== WHAT YOU SHOULD DO ==
Print the lines below from the line with "Load more (101, 2354)" to the line with "Porn Videos (82, 2475)", both included, without any changes.

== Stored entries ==
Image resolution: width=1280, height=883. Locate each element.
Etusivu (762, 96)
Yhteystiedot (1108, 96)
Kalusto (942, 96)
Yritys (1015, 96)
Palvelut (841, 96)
---
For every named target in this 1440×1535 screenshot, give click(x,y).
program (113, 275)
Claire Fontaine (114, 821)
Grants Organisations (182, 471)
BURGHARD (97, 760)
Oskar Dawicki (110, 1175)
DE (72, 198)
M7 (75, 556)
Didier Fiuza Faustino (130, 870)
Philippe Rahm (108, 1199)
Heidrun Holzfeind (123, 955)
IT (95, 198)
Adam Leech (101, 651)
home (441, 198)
--
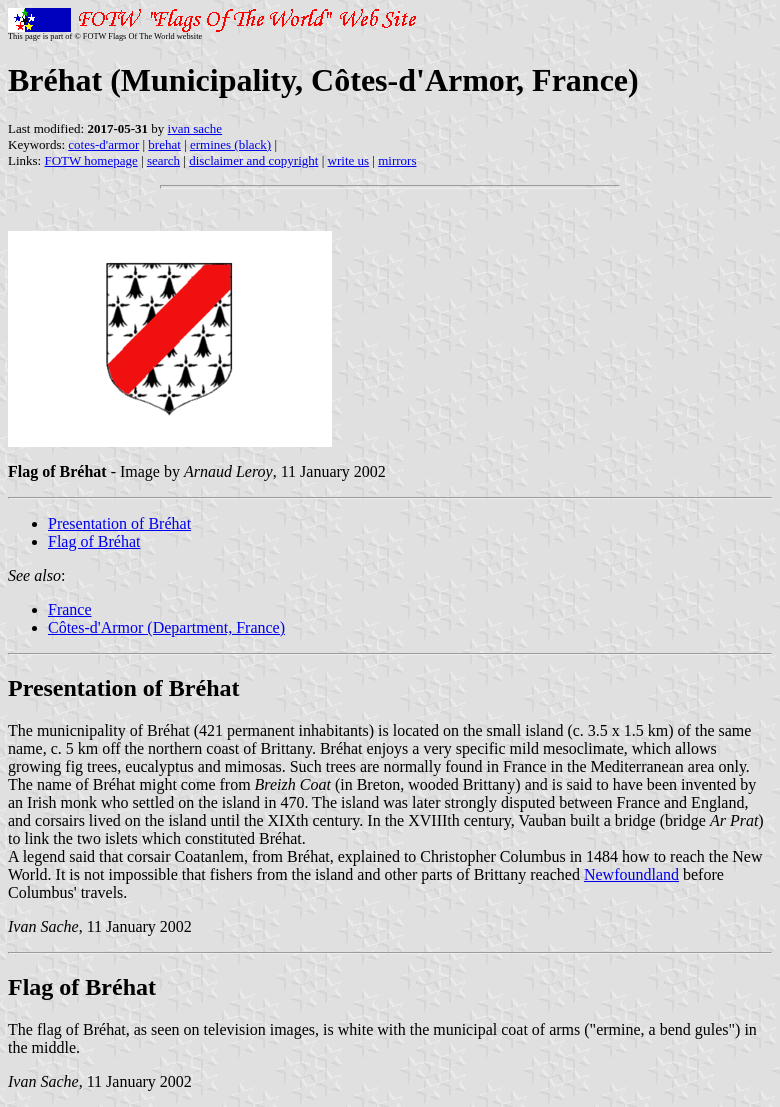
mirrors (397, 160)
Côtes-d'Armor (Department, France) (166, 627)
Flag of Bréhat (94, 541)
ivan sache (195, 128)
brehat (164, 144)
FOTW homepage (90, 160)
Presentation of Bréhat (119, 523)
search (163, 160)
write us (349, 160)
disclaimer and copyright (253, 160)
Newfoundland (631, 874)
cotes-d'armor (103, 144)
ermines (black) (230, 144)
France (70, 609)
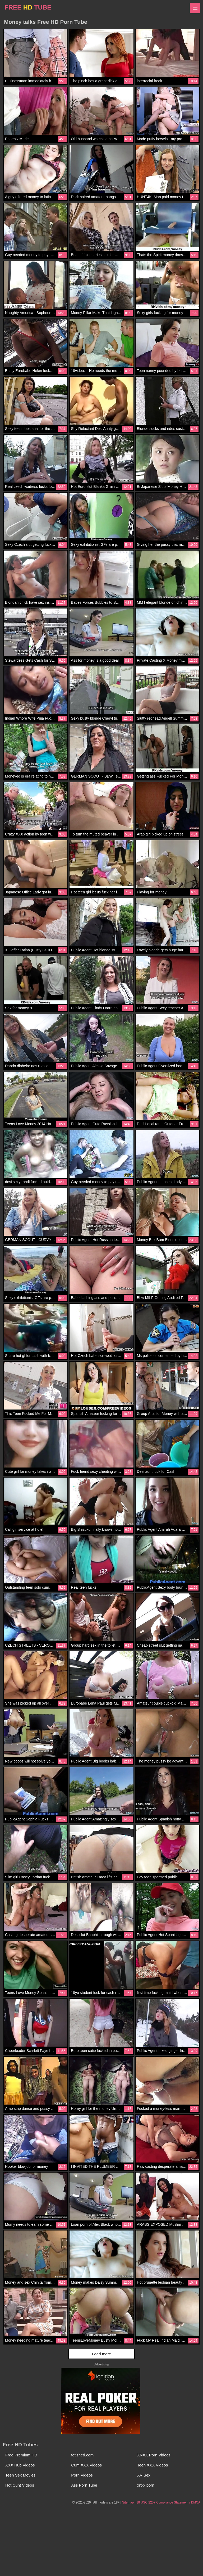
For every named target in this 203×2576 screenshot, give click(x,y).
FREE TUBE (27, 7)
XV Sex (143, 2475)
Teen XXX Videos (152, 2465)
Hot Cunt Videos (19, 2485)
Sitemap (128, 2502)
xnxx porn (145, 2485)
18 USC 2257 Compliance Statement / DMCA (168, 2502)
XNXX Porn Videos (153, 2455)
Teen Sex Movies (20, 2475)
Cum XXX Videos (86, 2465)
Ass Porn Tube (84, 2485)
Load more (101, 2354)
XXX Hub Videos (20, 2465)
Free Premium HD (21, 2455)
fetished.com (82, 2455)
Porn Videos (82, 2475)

== TASK RESPONSE ==
Load more (101, 2354)
XXX Hub Videos (20, 2465)
Free Premium HD (21, 2455)
fetished.com (82, 2455)
Porn Videos (82, 2475)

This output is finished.